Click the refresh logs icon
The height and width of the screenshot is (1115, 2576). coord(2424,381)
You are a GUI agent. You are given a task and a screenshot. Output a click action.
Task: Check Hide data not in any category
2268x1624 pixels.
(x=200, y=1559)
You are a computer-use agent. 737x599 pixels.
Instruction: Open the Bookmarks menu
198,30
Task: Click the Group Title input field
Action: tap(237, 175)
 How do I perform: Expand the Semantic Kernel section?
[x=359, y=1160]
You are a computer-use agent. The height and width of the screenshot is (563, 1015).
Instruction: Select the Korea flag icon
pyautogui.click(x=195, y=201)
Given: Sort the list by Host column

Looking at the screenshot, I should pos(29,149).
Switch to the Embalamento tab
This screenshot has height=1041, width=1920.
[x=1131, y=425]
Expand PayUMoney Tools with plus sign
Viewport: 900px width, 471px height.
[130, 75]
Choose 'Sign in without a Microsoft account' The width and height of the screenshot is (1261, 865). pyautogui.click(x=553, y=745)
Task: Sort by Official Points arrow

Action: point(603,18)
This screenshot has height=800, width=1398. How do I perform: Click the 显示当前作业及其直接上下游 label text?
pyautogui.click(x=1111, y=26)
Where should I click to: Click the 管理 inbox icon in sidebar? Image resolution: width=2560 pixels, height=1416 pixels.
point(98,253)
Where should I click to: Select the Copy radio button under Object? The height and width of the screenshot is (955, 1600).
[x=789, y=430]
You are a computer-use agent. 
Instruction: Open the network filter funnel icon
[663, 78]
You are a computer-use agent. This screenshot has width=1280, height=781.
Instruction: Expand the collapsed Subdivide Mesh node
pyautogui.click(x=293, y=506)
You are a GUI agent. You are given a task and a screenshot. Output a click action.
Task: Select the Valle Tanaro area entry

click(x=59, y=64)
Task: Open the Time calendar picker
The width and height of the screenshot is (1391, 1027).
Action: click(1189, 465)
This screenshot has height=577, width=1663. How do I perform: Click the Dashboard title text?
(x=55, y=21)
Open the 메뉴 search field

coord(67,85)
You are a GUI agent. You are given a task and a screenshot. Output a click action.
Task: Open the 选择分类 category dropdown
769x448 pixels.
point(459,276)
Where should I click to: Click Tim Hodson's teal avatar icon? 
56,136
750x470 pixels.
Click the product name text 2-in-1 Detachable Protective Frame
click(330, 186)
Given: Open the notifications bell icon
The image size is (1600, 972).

▶ Stated task
Starting with the first line of the records above, transcribe each line exactly and stop after the line containing "Action: tap(237, 175)".

▶ Answer for the task
Click the refresh logs icon
The height and width of the screenshot is (1115, 2576). coord(2424,381)
You are a GUI agent. You are given a task and a screenshot. Output a click action.
Task: Check Hide data not in any category
2268x1624 pixels.
(x=200, y=1559)
You are a computer-use agent. 737x599 pixels.
Instruction: Open the Bookmarks menu
198,30
Task: Click the Group Title input field
Action: tap(237, 175)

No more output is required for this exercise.